TASK OBJECTIVE
Print every record exactly.

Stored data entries
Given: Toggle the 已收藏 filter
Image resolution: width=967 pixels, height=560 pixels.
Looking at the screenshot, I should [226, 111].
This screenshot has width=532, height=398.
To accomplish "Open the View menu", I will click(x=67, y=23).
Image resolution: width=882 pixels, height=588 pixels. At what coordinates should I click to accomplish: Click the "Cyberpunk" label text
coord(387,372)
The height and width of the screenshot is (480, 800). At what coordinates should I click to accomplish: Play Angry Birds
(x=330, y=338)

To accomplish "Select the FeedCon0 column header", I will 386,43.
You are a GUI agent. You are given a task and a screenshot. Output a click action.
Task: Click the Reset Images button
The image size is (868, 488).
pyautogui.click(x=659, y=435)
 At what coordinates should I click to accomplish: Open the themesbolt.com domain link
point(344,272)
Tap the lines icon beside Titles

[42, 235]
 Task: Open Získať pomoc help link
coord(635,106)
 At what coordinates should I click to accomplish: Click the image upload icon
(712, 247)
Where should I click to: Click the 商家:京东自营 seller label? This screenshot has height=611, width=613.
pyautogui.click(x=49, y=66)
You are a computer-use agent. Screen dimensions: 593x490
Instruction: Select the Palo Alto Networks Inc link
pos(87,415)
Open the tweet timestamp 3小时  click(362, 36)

ANSWER FOR THE TASK
Given: Toggle the 已收藏 filter
Image resolution: width=967 pixels, height=560 pixels.
Looking at the screenshot, I should [226, 111].
This screenshot has width=532, height=398.
To accomplish "Open the View menu", I will click(x=67, y=23).
Image resolution: width=882 pixels, height=588 pixels. At what coordinates should I click to accomplish: Click the "Cyberpunk" label text
coord(387,372)
The height and width of the screenshot is (480, 800). At what coordinates should I click to accomplish: Play Angry Birds
(x=330, y=338)

To accomplish "Select the FeedCon0 column header", I will 386,43.
You are a GUI agent. You are given a task and a screenshot. Output a click action.
Task: Click the Reset Images button
The image size is (868, 488).
pyautogui.click(x=659, y=435)
 At what coordinates should I click to accomplish: Open the themesbolt.com domain link
point(344,272)
Tap the lines icon beside Titles

[42, 235]
 Task: Open Získať pomoc help link
coord(635,106)
 At what coordinates should I click to accomplish: Click the image upload icon
(712, 247)
Where should I click to: Click the 商家:京东自营 seller label? This screenshot has height=611, width=613.
pyautogui.click(x=49, y=66)
You are a computer-use agent. Screen dimensions: 593x490
Instruction: Select the Palo Alto Networks Inc link
pos(87,415)
Open the tweet timestamp 3小时  click(362, 36)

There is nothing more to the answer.